The Government's release of draft legislation to addressing the Safe Harbour and Ipso Facto Clause reforms mooted in last year's Innovation Statement prompts us to ask: will the legislation go beyond what is necessary to protect directors from prosecution while they are restructuring a business to provide an opportunity for unqualified advisors to take unfair advantage of creditors?
The goals of the proposed legislation are the promotion of a culture of entrepreneurship and a reduction in the stigma around company failure. By reducing the perceived "penalties" associated with formal appointments it is hoped a better outcome will result for all participants, including creditors and employees.
How will the new laws work?
The proposed "Safe Harbour" will apply to directors of companies in the process of a restructure. It will protect them from personal liability for insolvent trading while facilitating informal restructuring efforts. This protection will last as long as the course of action taken is reasonably likely to lead to a better outcome compared to a formal insolvency appointment (i.e. voluntary administration or liquidation). There will be no change to other duties owed by directors to, for example, act in the best interest of their companies, exercise their powers honestly, to keep accurate accounts and report the company's tax and superannuation position to the ATO.
The protection will take effect as soon as the director starts to take a course of action to avoid the company becoming insolvent. The protection will stop if:
- the course of action is no longer reasonably likely to lead to a better outcome, or
- the company goes into formal administration (including receivership).
According to the legislation, the definition of a "better outcome" is "an outcome that is better for both the company and its creditors as a whole than if the company entered some form of external administration".
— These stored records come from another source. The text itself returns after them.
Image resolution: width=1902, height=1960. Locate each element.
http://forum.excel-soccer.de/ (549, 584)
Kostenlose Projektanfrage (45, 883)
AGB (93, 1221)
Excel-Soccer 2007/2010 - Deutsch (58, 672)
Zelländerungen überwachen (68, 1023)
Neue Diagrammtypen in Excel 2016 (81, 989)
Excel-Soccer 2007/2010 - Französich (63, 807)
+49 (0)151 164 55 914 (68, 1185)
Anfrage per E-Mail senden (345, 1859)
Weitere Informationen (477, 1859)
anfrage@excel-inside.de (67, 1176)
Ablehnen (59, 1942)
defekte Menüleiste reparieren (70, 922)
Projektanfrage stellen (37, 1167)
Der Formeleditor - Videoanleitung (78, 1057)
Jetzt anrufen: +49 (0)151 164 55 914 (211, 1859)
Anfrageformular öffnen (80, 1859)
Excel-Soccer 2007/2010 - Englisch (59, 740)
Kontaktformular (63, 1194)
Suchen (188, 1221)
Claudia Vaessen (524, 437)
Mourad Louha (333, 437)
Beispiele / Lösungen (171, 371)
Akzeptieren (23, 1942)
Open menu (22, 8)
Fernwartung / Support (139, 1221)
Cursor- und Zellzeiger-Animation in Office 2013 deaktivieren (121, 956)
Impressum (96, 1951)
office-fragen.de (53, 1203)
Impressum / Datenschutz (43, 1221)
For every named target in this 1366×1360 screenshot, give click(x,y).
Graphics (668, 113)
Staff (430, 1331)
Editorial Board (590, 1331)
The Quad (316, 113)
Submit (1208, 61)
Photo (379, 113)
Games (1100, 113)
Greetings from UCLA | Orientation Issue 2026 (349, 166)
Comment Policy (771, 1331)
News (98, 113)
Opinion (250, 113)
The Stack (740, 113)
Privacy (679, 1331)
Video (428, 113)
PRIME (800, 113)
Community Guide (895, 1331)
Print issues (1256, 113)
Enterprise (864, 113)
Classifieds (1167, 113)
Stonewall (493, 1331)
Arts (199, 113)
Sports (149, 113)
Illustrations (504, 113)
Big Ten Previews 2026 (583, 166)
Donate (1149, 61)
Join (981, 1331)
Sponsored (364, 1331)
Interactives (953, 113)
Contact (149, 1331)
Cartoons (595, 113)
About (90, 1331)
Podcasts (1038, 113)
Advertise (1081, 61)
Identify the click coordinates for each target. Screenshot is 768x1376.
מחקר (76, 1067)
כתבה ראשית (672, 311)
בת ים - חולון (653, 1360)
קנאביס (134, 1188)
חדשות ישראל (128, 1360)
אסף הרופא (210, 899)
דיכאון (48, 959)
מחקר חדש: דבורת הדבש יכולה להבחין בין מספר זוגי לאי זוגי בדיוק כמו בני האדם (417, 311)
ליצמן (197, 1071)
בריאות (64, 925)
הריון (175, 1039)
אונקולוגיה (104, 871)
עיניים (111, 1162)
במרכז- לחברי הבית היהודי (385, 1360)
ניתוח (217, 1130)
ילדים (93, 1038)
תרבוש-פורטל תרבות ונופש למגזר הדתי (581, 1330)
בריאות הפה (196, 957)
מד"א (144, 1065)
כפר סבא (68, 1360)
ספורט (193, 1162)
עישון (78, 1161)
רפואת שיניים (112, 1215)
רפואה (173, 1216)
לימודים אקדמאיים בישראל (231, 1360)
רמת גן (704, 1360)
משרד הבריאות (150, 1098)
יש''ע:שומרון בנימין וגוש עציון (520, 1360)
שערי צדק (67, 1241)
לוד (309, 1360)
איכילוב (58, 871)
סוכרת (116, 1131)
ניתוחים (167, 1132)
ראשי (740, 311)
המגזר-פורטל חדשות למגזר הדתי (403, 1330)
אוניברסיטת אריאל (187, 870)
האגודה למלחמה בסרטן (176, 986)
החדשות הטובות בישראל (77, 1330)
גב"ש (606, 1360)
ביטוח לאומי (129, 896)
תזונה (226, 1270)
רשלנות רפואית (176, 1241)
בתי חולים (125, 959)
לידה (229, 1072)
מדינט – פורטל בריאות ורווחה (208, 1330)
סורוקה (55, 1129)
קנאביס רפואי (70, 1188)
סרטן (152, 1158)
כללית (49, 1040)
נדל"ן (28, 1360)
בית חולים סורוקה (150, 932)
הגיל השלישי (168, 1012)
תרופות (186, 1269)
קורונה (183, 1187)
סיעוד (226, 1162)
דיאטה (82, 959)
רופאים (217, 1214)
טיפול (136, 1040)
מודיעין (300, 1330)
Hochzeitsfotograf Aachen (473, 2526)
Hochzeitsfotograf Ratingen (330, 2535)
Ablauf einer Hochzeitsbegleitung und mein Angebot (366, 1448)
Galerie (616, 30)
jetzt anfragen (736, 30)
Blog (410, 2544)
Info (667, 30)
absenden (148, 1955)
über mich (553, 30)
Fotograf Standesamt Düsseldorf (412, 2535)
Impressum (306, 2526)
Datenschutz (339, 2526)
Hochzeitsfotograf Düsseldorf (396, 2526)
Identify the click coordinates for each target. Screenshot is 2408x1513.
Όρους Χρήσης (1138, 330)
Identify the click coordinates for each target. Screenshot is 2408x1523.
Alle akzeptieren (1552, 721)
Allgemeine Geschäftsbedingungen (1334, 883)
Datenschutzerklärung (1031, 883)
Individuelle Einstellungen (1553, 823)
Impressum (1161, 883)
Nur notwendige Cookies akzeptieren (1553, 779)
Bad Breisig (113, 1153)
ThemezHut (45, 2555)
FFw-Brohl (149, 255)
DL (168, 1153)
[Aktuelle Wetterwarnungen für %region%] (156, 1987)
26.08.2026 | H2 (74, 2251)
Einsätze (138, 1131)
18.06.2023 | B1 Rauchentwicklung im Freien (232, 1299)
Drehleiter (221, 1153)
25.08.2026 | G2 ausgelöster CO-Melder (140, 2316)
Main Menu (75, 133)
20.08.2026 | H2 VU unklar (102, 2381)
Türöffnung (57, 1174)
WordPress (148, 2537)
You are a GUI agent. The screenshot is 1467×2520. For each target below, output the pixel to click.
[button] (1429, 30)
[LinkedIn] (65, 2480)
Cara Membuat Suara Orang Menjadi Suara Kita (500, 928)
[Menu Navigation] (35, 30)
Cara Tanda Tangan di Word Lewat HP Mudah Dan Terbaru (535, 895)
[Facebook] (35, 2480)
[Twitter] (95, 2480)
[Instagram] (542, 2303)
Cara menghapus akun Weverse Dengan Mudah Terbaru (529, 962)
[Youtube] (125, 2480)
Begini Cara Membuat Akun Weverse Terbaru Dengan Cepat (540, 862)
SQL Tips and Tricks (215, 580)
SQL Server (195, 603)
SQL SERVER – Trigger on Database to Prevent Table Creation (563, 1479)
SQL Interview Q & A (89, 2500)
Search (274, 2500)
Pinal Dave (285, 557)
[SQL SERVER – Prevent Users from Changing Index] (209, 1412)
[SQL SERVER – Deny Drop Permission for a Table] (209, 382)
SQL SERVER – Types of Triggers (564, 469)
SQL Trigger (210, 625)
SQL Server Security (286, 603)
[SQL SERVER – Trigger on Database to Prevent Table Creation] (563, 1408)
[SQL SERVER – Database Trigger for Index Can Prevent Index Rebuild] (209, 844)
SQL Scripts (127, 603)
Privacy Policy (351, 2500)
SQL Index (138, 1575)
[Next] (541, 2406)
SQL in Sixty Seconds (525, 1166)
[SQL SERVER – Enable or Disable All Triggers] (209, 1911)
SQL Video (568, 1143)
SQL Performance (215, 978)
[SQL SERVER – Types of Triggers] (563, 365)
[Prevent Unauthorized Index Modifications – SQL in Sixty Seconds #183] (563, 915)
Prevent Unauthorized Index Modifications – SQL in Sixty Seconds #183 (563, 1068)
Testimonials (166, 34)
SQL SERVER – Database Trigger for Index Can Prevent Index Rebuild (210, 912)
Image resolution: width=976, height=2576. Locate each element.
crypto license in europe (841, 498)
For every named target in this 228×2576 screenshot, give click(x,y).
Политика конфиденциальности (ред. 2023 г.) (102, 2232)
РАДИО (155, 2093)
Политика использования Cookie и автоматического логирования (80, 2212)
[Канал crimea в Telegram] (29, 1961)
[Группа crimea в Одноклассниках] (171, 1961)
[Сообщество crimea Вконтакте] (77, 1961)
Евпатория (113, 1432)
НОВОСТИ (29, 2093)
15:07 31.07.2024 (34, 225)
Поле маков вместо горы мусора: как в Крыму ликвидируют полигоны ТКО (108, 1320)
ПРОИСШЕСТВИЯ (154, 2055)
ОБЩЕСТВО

So how do you tell whether the proposed course of action is reasonably likely to lead to a better outcome for a company and its creditors?
A key factor is whether the director has obtained the appropriate advice from a suitably qualified advisor, assuming the advisor has been given sufficient information to provide solid advice.
The safe harbour will not apply to those directors who have not made adequate provisions for employee entitlements or whose company tax affairs are not up to date.
Suspending "Ipso Facto" clauses: how does it work?
"Ipso Facto" clauses can be found in many contracts. Ipso Facto (Latin for "by the fact itself") clauses either require or allow a supplier, lessor or customer to terminate, suspend or modify a contract (such as a lease or supply agreement) because of an event such as a formal external administration appointment like Voluntary Administration or Receivership even if the company can prove that it can meet the contractual payments or performance obligations.
These clauses have stopped companies from restructuring or trading out of financial difficulties in the past after a formal appointment, as a restructure proposal has not been able to be implemented due to the termination of vital contracts.
The bottom line: what are the key reforms?
- There will be a "stay", or suspension of the operation of Ipso Facto clauses in most (but not all) contracts when a company enters into a scheme of arrangement or a voluntary administration. The court will have the power to override the stay. There are certain conditions where the stay will not apply. All the details are found in the regulations.
- Importantly, even though a stay on enforcement of an Ipso Facto clause may be in place, a party to a contract will not be obliged to provide additional credit. This means that if the contract is with a party whose continued support is crucial to the ongoing trade of the company, and their position cannot be renegotiated, a restructure may still not be able to proceed.
The concerns for accountants and lawyers advising their clients are clear
The reforms are significant as they remove a restriction on taking early action by directors facing possible insolvency, and provide a mechanism for directors to work towards the company's recovery and continued success. They are designed to do so in ways that provide creditors with some protection, although those protections will inevitably be weaker than the existing law.
However, as they now stand, the reforms do not address a secured creditor's right to enforce their security. To be successful, any restructure will require skilful negotiation with those secured creditors. The directors, their advisors and secured creditors will need up-to-date financial information, and would be concerned if that information could not be supplied in a timely manner.
For the reforms to be effective, directors will need to form a strong and healthy relationship with their accountant and ensure that they maintain good bookkeeping records and are informed about their company's financial position.
The proposed legislation does not clarify what is an "appropriately qualified entity". It appears that it is not a requirement for the specialist to be a qualified restructuring professional.
This could lead to many directors being taken advantage of by those who profess to be specialists in restructuring but have no real qualifications or experience in these matters. There is a risk that the less reputable advisors who haunt the "pre insolvency" market may take advantage of this loophole. Accountants and lawyers will need to advise their clients to be wary of relying on unprincipled and unqualified "advisors".
The content of this article is intended to provide a general guide to the subject matter. Specialist advice should be sought about your specific circumstances.